__Written task A__. In the JiT notes, what size does the MLP use for each hidden layer?
__Written task B__. Continue the JiT notes from their final sentence.

**** Quoted passage

JiT (Just Image Transformers)#

https://arxiv.org/pdf/2511.13720

JiT argues x-prediction is often preferable because clean data \(x\) lies on a low-dimensional manifold (easier for networks to learn), while ε and v span high-dimensional space off-manifold.

During generation/sampling, transform the network output to the v-space (to solve the ODE \(\frac{dz_t}{dt} = v_\theta(z_t, t)\))

This notebook will implement the toy example from the paper using JAX, training a MLP to generate the SWISS roll embedded in a high AMBIENT dimension, to prove this point.

import jax
import jax.numpy as jnp
from jax import random, numpy as np, lax, vmap
import optax
import equinox as eqx
from tqdm import tqdm

import jax
import jax.numpy as jnp
from sklearn.datasets import make_swiss_roll, make_moons
N = 10000
def get_spiral_data(batch_size, noise=0.02):
    data, _ = make_swiss_roll(batch_size, noise=noise)
    data = data[:, [0, 2]] / 10.0
    return jnp.array(data)
data = get_spiral_data(N,noise=.5)
import matplotlib.pyplot as plt
plt.scatter(x=data[:,0],y=data[:,1],s=1.0)
<matplotlib.collections.PathCollection at 0x7efdf0204e10>
../_images/ab070523d05762c33ff0baa93ddea4667821634ea88a92073cec535be9273fe7.png
class MLP(eqx.Module):
  layers: list

  def __init__(self,key,D):
    keys = jax.random.split(key, 6)
    hidden_dim = 256
    szs = [D+1] + 4*[hidden_dim] + [D]

    self.layers = []
    for i,(in_dim,out_dim,key) in enumerate(zip(szs[:-1],szs[1:],keys[1:])):
      layer = eqx.nn.Linear(in_dim,out_dim,key = key)
      self.layers.append(layer)

  def __call__(self,x,t):
    # Concatenate x (D) and t (scalar)
    x = jnp.concatenate([x, t], axis=-1)
    # (D+1)
    for layer in self.layers[:-1]:
      x = layer(x)
      x = jax.nn.relu(x)
    x = self.layers[-1](x)
    return x

V-Losses#

By parameterizing the network output as an \(x\)-prediction,\(v\)-prediction, or \(\epsilon\)-prediction, we can obtain the other two quantities with the two relevant equations in flow matching.

\[z_t = t x + (1-t) \epsilon\]
\[v = x - \epsilon\]

where \(x \sim p_{data}\) and \(\epsilon \sim \mathcal{N}(0, I)\).

For example, if we parameterize the network to predict \(x\), i.e \(x_\theta = \text{net}_\theta (z_t,t)\), the above two equations form consistency conditions that any triplet \(x_\theta, \epsilon_\theta, v_\theta\) must satisfy at each timestep.

********
**** Information provided

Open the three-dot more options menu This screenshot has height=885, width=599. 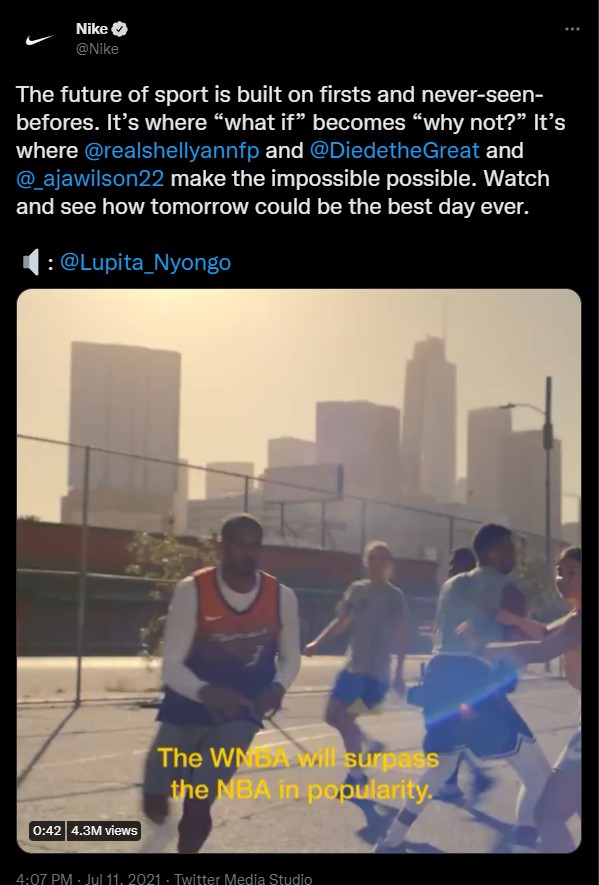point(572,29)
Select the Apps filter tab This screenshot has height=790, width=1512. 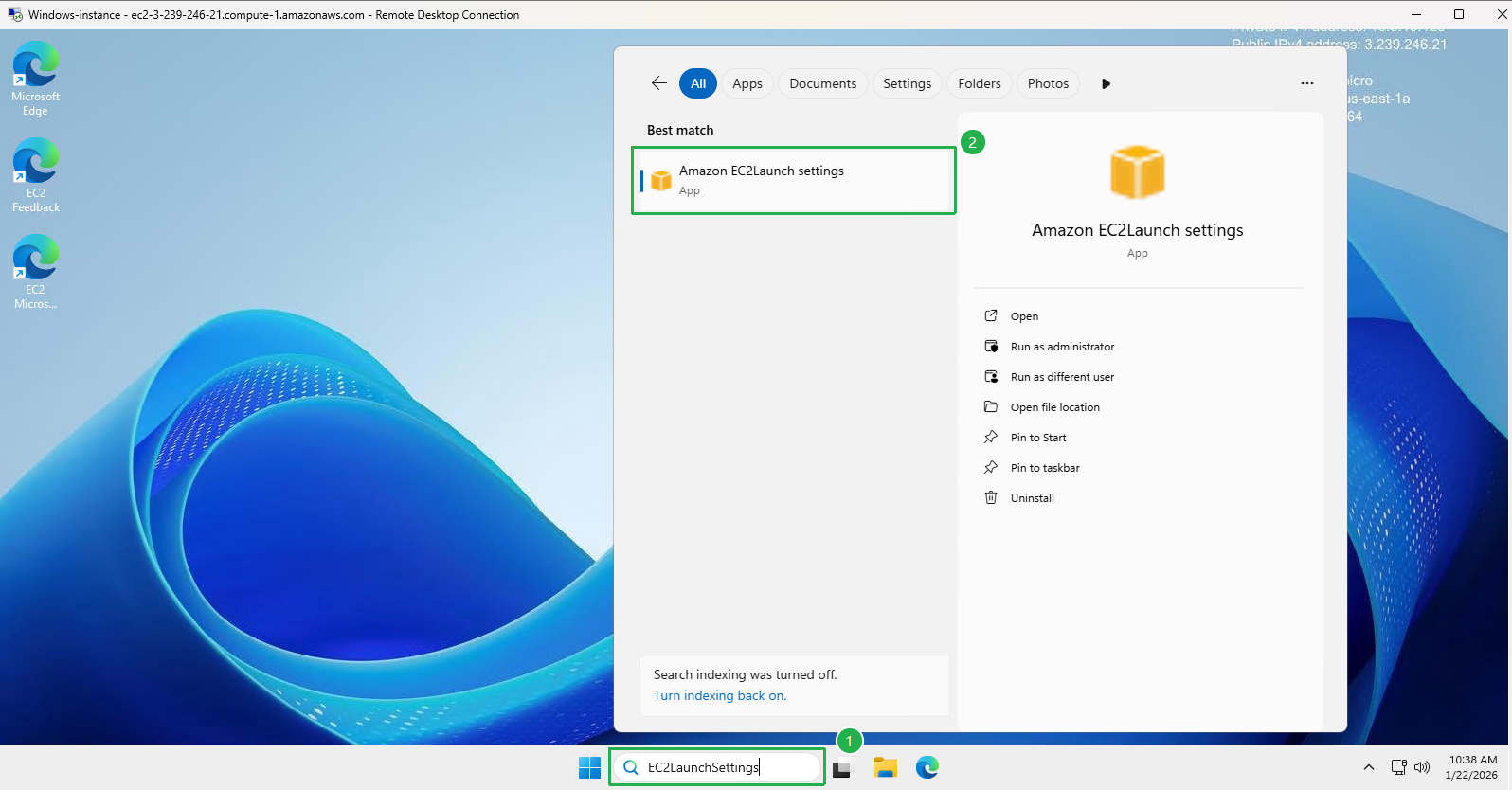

********

__Written response A__. 256

__Written response B__.
\[\begin{split}\begin{cases} x_\theta = \text{net}_\theta(z_t, t) & (1) \\ z_t = t \, x_\theta + (1 - t) \, \epsilon_\theta & (2) \\ v_\theta = x_\theta - \epsilon_\theta & (3)\\ \end{cases}\end{split}\]

By consistency conditions, we mean the other two variables (\(\epsilon_\theta\) and \(v_\theta\)) are completely determined by the constraints above.

  1. by construction, \(x_\theta\) directly from the network.

  2. forward-process consistency: whatever clean image \(x_\theta\) and noise \(\epsilon_\theta\) the model believes in, they must reproduce the actually observed \(z_t\) when interpolated

  1. velocity-definition consistency: the predicted velocity is defined to be exactly \(x - \epsilon\).

We obtain \(v_\theta\) by rearranging the second equation and plugging into the third.

\[v_\theta = x_\theta - \frac{z_t - t \, x_\theta}{1 - t} = \frac{x_\theta (1 - t) - (z_t - t \, x_\theta)}{1 - t} = \frac{x_\theta - t \, x_\theta - z_t + t \, x_\theta}{1 - t} = \frac{x_\theta - z_t}{1 - t}\]

Then, we train with our v-loss as normal: $\(L_{v} = \mathbb{E}_{t, x, \epsilon} \left[ \| v_\theta - (x-\epsilon) \|^2 \right]\)$

This notebook focuses on the \(v\)-loss space for simplicity.

def x_pred_v_loss(model,x,z_t,t,eps):
  '''
  model: nn making x-prediction
  x: sampled from p_data
  pred: output of the network
  z_t: the interpolation between x and eps
  t: time step
  eps: noise
  '''
  v_target = x-eps
  x_pred = vmap(model)(z_t,t)
  v_theta = (x_pred - z_t)/(1-t).clip(.01,1-.01)
  return jnp.mean((v_target-v_theta)**2)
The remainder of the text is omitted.